Complications and consequences of the disease
The main complications of the disease include:
- Epileptic attacks. They lead to status epilepticus, when seizures follow one after another for more than half an hour and the patient remains unconscious all this time.
- Kidney damage. This is expressed in chronic renal failure. In this case, the patient undergoes an operation to remove the tumor, the condition returns to normal.
- Impaired vision. The characteristic formation of tumors on the retina or near the optic nerve contributes to reduced vision. In addition, cataracts, strabismus occur, the iris changes. Treated by surgery.
- Accumulation of intracranial fluid. This leads to dropsy of the brain. The patient complains of headache accompanied by nausea and vomiting.
- Rhabdomyomas in the heart. Tumors formed in childhood interfere with normal blood circulation, causing arrhythmia. Subsequently, they decrease.

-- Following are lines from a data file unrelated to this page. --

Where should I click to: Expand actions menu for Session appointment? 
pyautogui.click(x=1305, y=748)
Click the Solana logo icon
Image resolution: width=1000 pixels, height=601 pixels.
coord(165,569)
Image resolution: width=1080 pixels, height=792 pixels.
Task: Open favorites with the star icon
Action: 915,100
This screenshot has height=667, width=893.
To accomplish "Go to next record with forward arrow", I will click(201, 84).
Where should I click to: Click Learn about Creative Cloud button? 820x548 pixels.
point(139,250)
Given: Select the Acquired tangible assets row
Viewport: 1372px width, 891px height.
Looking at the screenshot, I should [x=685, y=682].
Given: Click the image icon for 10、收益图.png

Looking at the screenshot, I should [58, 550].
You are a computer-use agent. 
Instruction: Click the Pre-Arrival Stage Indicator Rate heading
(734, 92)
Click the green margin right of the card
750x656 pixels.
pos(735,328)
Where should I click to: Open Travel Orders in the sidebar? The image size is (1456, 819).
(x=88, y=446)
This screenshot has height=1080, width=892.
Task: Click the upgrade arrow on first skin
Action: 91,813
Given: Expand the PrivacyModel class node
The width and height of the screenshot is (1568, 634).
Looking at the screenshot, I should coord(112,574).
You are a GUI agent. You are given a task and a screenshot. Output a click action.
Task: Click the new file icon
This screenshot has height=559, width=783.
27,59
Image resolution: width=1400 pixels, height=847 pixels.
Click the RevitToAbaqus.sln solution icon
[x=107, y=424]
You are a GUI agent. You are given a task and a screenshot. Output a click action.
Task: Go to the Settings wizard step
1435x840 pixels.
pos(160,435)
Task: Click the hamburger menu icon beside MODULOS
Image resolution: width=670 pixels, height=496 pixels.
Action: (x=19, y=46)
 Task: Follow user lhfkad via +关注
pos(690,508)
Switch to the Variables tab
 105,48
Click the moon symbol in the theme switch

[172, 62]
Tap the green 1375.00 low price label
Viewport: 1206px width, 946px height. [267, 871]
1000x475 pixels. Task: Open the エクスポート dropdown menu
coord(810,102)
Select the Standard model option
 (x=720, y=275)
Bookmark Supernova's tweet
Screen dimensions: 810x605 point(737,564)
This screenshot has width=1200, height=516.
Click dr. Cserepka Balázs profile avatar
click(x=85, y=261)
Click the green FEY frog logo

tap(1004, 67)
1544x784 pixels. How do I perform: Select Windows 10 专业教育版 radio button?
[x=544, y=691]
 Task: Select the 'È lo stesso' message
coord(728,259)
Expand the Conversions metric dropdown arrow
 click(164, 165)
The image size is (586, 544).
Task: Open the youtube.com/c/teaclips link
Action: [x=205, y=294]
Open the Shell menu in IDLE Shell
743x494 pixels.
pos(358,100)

With all complications, symptomatic treatment is carried out.
Tubular sclerosis. Prognosis and treatment
The prognosis of Bourneville's disease largely depends on the severity of the disease. A mild form provides an opportunity to lead an active lifestyle, with a severe one, disability occurs. Most patients with proper treatment live more than a quarter of a century, in other cases - no more than five years. Severe complications of important organs require constant attention and supportive care. Otherwise, he alth problems can lead to death. To prevent the development of complications, patients should be under the supervision of doctors all their lives and strictly follow their prescriptions. Thanks to the development of medicine, convulsions in babies are eliminated with medicines, at an older age, epileptic seizures are eliminated using chemotherapy, skin defects are removed with a laser, and intracranial pressure is normalized by shunting. All this helps to improve the quality and duration of life with tuberous sclerosis.